The referee’s decision is final. That has always been the case in water polo. But, worldwide we are making decisions based on our finite vision on a daily basis and sometimes wish we had some backup. VAR — Video Assisted Review — is that tool and it has made a sudden impact on the sport this year. No longer will goals at major events go unrewarded.

VAR — Video Assisted Review — was to the fore at the Tokyo 2020 Olympics water polo and its full impact was felt in both men’s and women’s competitions.

It was a long time coming, but its presence in Tokyo meant that 27 decisions were made with the assistance of the eight-camera technology and skilled operators.

Thirteen women’s and 14 men’s decisions came from the VAR in the 74 matches with it being utilised twice in one women’s and one men’s matches.

Some decisions on the television screen seemed inconclusive, but the VAR cameras are situated exactly on the goal-line on either side of the pool at each end. This exactness made it easier for referees to adjudge if the ball did indeed cross the line 100 per cent of the time.

It was amazing to see what did and didn’t cross, especially as I sat on the halfway line 10 rows up from pool level and was no judge of exactitude. The referee, however, could turn the dial frame by frame to ensure that a correct decision could be implemented.

Asked the reasoning behind VAR and its implementation at FINA events, Mark Koganov, Vice-Chair of the Technical Water Polo Committee, said: “It was for obvious reasons — better governance for the sport, better transparency and goal/no goal. You just have to look back to London 2012 and European Championships in Barcelona in 2018. Big scandals! So, we were searching for six months in the market for a company to work with and we did some research. Finally, we decided to go with this company, Slomo TV.

“They had no experience with water polo, but did have with other team sports. So, we built up a system according to our requirements. Basically, what it does now is not just goal/no goal, but it covers the entire field of play with benches, jury table and the pool and we can track what is happening during a game — wrong timeout call, incorrect player re-entry and the excluded player coming in early. We can observe all these situations.

The goal/no goal is important, but it is not all.”

“We have two engineers travelling to the competitions and they are responsible for the installment and monitoring it during matches. As it was in Tokyo, there were special referees doing only VAR. Until now we had many referees, but at the Olympics they specialised only on VAR,” Mr Koganov said.

The system cost a lot of money for FINA, but for the game and the outcome of a tournament, this is the best, he said. “Tokyo proved that it’s worth the money spent.”

It is not just the goal/no goal that is in everyone’s mind.

“Most importantly, everyone knows we can use for after-match review for brutality or flagrant violations of the rules. It cannot go without punishment. We could do nothing about it in the past as were not able to review any situations. In Tokyo, we had no brutalities. It played a major role (as a deterrent). It has had a huge effect in our game, just the fact that we have it,” he said.

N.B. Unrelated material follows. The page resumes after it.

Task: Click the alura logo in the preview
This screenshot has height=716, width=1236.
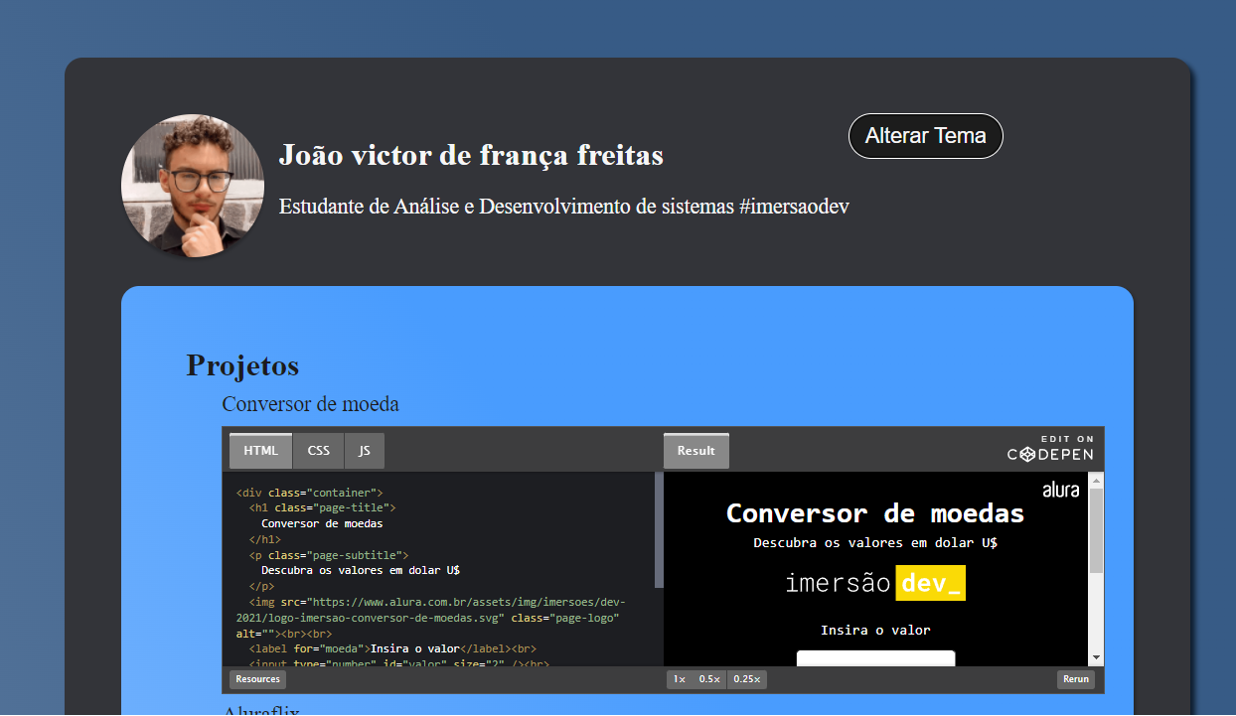Action: pyautogui.click(x=1061, y=490)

“We’re using it in Prague (FINA World Men’s Junior Championships) also, because we think all referees should get familiar with the system. This is the second group after Olympics and they will use it in the future.”

Mr Koganov says that where the VAR was not needed in Tokyo (50 per cent of the matches) it had the effect on the others of cleaning up the game.

“Usually what we do in very close calls, is we review after the game that the decision has been taken correctly.”

He said that some people had asked for the VAR viewing be incorporated with the television coverage and be shown on screen.

“Presently that is not possible. It’s possible in future, but we need to find a cheap solution. Software in tennis and other sports with animation costs hundreds of thousands of dollars.

“Perhaps for the next major competition we will come up with some solution seen on the big screen,” Mr Koganov said.